EXERCISE OBJECTIVE:
Use the entries below to count the lines that hold the word "agent"; answer with the number only.

── EXTRACTED RECORDS ──

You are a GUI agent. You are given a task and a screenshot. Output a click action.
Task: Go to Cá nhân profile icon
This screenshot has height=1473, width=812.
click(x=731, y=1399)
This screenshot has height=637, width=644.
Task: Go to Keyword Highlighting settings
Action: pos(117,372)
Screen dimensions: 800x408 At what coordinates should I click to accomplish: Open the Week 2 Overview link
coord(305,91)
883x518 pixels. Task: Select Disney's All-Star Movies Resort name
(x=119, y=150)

───
── EXTRACTED RECORDS ──

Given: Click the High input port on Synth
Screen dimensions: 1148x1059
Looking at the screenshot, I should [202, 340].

───
── EXTRACTED RECORDS ──

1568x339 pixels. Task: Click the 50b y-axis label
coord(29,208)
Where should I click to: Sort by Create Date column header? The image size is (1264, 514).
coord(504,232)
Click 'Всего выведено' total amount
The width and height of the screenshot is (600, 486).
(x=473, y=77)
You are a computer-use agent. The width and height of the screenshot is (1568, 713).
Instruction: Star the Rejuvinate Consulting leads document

───

EXERCISE SOLUTION:
2